▶ [Instructions to follow]: Please print all of the entries, matching them exactly.

Stored records
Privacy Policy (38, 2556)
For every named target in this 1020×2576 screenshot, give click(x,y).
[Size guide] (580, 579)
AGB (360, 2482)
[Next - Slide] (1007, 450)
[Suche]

▶ [Answer section]:
Privacy Policy (38, 2556)
For every named target in this 1020×2576 screenshot, give click(x,y).
[Size guide] (580, 579)
AGB (360, 2482)
[Next - Slide] (1007, 450)
[Suche]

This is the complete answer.